Liquor Authority Shuts down Venue due to Responsible Service of Alcohol (RSA) Breaches
The Independent Liquor and Gaming Authority in Newcastle shut down the Silk Hotel because of failure to comply with Responsible Service of Alcohol Laws.
Responsible alcohol service involves understanding that good times must be balanced by good judgment. The consequences of serving unduly intoxicated patrons can go beyond fines for licensees and their staff, people can be hurt and lives can be lost if responsible service of alcohol rules are not followed.
But failing to enforce RSA laws can also result in inconvenient and costly consequences as the Silk Hotel discovered just hours before thousands of revelers converged on the city for the Fat as Butter music festival.
The Silk Hotel was forced to close its doors for trade for 72 hours after police became concerned that it was the source of a number of alcohol fuelled incidents.
The weekend before the shut-down there were a number of incidents which raised concern with police. A number of police officers were hurt and 8 men were arrested as a result of the incidents.
In addition to being closed for 72 hours during one of Newcastle’s busiest weekends, the hotel will have to comply with a number of other requirements including additional CCTV requirements and mobile security patrols.
The following excerpt from an article on Abc.net.au explains further:
The Silk Hotel in Hunter Street has been shut down until 5pm (AEDT) on Monday by the Independent Liquor and Gaming Authority.

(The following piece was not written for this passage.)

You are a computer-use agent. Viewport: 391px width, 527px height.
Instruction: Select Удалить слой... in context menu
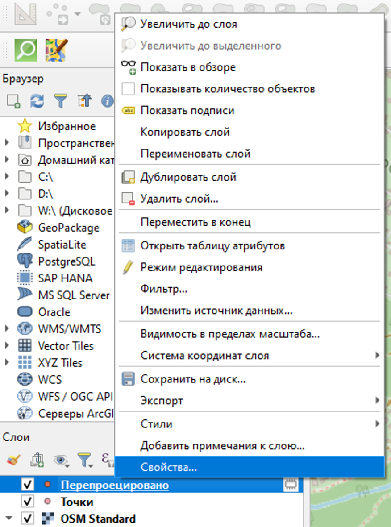tap(179, 199)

It follows an application by the Newcastle Local Area Command about the hotel’s compliance with its licence conditions and recent incidents involving intoxication, violent conduct and underage patrons.
Police were also concerned that the hotel would pose a significant public risk this weekend given the large number of young people in Newcastle for Fat as Butter.
The Authority says the 72-hour closure order follows the imposition of extra weekend conditions on the Silk Hotel’s licence including extra CCTV requirements, mobile security patrols and ID scanning of patrons.
Superintendent John Gralton of the Newcastle police said the shutdown was welcomed and sent the right message that Newcastle will not “tolerate” this kind of behaviour. As he explained the city’s culture is changing for the better and these types of incidents have become unacceptable as they do not fit in with this changing culture.
Although most of Newcastle’s hotels were doing the right thing, some were still the source of discord and violence, stemming from the failure to enforce Responsible Service of Alcohol rules as it mandated by law.
The article went on to explain:
Superintendent Gralton says the incident at the weekend was unsavoury and completely unacceptable, and remains under investigation.
“This is just one of a number of incidents that have occurred at the hotel over some time now, requiring police to respond each time, which leant weight to the application for short-term closure,” he said.
“The decision reinforces the strong stance taken by police, and we acknowledge the prompt response and decision made by the Independent Liquor and Gaming Authority.”